A. Haemoglobin will be converted to methaemoglobin which cannot bind oxygen.

To quote from the article on Methaemoglobin in Wikipedia:

Methemoglobin (English: methaemoglobin) (pronounced "met-hemoglobin") is a form of the oxygen-carrying metalloprotein hemoglobin, in which the iron in the heme group is in the Fe3+ (ferric) state, not the Fe2+ (ferrous) of normal hemoglobin. Methemoglobin cannot bind oxygen, unlike oxyhemoglobin. It is bluish chocolate-brown in color. In human blood a trace amount of methemoglobin is normally produced spontaneously, but when present in excess the blood becomes abnormally dark bluish brown. The NADH-dependent enzyme methemoglobin reductase (diaphorase I) is responsible for converting methemoglobin back to hemoglobin.

The question also asks:

“…the higher the oxidation state of the cation, the higher its polarising power… hence stronger the bond.So wouldn't iron in the Ferric state be able to bind with oxygen better…”

which can be transformed into:

“Why can‘t methaemoglobin bind oxygen?”

The answer is chemically rather complex, but one thing you should be aware of is that in haemoglobin (and myoglobin) the oxygen Fe(II) is five-coordinated (as shown in the diagram below where Fe is black) and binds oxygen in the sixth position (to the right).
________________
» **TO DO**:
1/ According to the passage on methaemoglobin, what state is the iron in the heme group of methemoglobin in?
2/ Do these statements agree with the passage on methaemoglobin? Mark each yes or no and quote the words that decide it. (a) Methemoglobin is bluish chocolate-brown. (b) Normal human blood contains no methemoglobin. (c) The enzyme that converts methemoglobin back to hemoglobin is NADH-dependent.
3/ Carry on the passage on methaemoglobin from the end of its last sentence.
________________
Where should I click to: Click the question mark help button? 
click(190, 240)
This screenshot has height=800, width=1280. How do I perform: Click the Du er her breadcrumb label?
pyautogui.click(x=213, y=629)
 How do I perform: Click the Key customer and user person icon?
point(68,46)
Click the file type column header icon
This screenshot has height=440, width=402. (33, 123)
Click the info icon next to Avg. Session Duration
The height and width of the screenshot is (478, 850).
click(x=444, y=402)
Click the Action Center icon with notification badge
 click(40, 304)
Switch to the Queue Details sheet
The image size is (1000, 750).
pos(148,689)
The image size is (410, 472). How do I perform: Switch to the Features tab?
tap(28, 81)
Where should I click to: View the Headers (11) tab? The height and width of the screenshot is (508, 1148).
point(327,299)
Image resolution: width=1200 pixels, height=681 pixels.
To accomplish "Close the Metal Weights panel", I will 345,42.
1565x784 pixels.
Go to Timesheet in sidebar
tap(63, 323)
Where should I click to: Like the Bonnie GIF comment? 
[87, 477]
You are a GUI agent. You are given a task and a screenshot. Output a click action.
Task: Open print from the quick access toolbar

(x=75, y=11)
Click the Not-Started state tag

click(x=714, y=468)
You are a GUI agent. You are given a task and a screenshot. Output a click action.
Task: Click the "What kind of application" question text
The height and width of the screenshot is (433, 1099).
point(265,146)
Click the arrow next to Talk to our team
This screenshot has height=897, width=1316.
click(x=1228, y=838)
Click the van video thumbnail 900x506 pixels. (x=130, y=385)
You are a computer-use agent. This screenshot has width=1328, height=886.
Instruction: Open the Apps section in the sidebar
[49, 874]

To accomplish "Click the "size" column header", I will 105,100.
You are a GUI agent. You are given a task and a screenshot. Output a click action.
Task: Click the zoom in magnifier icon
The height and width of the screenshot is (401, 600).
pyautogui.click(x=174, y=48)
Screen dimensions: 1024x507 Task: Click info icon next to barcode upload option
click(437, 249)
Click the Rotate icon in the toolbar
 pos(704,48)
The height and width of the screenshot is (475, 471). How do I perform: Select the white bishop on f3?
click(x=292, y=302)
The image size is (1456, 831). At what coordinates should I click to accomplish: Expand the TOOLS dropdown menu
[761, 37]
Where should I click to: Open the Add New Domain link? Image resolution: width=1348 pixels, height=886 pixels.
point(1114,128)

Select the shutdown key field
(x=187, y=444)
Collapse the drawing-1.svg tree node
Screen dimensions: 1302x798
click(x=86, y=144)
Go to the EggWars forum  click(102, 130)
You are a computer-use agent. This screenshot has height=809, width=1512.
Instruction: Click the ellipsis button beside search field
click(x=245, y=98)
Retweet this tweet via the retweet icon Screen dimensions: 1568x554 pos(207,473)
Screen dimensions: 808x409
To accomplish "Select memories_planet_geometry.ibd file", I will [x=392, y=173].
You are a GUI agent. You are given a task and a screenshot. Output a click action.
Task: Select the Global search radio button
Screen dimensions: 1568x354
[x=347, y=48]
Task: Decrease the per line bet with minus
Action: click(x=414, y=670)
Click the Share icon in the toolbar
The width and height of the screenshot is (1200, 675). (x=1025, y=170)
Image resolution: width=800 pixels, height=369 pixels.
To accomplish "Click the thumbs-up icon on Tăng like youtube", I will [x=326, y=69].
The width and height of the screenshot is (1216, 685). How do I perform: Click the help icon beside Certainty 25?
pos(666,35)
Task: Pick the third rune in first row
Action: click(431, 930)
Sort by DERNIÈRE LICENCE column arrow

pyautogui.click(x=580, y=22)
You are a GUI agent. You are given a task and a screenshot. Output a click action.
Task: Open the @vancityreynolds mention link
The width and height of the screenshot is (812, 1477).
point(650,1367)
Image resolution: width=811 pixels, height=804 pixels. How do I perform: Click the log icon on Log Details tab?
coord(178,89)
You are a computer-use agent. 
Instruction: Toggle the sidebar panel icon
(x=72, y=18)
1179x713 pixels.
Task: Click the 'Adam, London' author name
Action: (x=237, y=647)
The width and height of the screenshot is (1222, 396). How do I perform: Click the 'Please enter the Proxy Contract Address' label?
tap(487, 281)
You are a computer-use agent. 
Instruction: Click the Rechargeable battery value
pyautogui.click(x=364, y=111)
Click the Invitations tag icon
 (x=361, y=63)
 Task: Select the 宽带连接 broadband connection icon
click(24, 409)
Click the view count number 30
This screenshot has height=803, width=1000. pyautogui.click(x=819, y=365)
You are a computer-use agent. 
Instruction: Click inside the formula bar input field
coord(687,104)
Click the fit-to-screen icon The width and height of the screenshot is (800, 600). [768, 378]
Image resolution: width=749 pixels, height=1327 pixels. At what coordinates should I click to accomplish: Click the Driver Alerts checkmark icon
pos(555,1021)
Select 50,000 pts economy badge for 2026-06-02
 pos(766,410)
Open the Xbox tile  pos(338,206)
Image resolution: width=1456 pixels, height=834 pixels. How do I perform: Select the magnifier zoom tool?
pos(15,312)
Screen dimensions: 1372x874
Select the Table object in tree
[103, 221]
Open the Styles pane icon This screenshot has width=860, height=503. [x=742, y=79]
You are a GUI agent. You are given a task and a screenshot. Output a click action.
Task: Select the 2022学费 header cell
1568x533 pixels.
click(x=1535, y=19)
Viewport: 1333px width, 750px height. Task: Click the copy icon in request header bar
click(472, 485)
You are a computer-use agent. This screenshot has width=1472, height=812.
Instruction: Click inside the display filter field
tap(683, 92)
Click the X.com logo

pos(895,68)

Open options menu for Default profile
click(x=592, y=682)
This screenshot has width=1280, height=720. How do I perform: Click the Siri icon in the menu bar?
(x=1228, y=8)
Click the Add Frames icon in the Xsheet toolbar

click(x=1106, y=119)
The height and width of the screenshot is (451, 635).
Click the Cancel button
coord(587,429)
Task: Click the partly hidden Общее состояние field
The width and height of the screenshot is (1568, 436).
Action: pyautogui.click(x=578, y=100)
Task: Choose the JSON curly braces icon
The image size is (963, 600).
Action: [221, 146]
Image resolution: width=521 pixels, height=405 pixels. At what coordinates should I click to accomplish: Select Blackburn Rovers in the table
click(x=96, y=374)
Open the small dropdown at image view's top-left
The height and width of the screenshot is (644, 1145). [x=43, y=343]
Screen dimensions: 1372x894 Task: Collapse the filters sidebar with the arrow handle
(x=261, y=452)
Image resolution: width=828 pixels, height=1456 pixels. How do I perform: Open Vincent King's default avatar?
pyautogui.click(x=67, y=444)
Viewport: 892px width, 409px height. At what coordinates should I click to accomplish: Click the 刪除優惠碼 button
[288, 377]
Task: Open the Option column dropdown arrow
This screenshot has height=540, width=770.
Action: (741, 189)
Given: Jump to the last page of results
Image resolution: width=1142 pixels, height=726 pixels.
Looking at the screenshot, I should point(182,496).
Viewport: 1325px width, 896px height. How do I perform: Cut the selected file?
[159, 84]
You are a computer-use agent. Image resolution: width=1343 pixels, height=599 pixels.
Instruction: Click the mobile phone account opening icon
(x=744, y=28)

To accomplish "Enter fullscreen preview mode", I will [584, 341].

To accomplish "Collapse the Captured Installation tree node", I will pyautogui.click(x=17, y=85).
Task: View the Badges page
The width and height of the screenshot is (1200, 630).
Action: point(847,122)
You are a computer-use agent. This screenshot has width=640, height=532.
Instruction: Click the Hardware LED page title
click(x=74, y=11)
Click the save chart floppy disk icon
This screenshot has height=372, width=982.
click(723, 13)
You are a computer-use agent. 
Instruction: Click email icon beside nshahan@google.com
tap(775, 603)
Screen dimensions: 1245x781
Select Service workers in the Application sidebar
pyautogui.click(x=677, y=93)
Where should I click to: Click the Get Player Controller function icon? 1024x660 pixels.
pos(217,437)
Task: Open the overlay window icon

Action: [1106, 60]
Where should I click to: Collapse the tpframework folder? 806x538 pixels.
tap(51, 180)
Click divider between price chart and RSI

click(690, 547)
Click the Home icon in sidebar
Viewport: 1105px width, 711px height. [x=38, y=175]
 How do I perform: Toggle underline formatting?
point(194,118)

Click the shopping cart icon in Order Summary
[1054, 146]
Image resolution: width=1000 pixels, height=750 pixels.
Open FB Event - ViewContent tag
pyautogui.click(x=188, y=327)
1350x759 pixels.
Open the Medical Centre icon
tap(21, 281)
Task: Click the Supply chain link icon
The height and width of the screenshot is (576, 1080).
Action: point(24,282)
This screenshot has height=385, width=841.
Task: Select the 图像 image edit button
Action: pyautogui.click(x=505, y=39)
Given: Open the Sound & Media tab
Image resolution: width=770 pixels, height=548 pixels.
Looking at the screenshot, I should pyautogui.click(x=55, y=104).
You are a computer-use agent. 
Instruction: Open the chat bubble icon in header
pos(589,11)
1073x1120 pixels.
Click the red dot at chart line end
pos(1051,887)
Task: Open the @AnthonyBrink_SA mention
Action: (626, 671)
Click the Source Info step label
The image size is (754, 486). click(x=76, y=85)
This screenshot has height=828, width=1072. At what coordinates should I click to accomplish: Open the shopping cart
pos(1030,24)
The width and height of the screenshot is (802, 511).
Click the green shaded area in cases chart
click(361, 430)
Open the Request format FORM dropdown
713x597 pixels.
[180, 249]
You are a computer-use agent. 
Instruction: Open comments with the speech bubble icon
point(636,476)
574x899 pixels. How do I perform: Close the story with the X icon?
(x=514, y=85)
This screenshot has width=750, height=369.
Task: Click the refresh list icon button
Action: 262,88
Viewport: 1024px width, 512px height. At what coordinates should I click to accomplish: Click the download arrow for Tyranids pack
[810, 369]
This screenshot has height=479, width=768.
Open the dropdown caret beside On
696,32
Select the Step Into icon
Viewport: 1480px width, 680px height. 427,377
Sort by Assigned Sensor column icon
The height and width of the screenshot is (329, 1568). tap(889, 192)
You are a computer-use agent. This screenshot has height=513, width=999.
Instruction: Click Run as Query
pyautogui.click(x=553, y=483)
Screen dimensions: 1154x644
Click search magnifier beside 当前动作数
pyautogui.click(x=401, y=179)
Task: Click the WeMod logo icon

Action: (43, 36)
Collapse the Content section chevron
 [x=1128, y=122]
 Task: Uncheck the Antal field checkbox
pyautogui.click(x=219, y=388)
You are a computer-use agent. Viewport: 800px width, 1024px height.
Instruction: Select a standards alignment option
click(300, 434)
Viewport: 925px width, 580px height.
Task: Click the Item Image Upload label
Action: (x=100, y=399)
________________
» **ANSWERS FOR EACH ITEM**:
1/ The Fe3+ (ferric) state.

2/
(a) Yes: "It is bluish chocolate-brown in color."
(b) No: "In human blood a trace amount of methemoglobin is normally produced spontaneously"
(c) Yes: "The NADH-dependent enzyme methemoglobin reductase (diaphorase I) is responsible for converting methemoglobin back to hemoglobin."

3/
Haem pocket and haem

In simple terms, the electronic change in oxidation to Fe(III) causes a change in the geometry of the haem pocket such that oxygen no longer can bind (although now water can). This page elaborates the point, without providing a full chemical answer.

Footnote: Fe(II) or Fe2+ ?

Some readers may be wondering why I have referred to the ferrous state of Fe in haem as Fe(II) and not Fe2+ (which the Wikipedia entry uses). This is to avoid implying that there is an overall charge of 2+ on haem groups in haemglobin and myoglobin. Inspection of the structure of haem (above) will show that the formation of two covalent bonds to imidazole nitrogens has left haem with a zero net charge.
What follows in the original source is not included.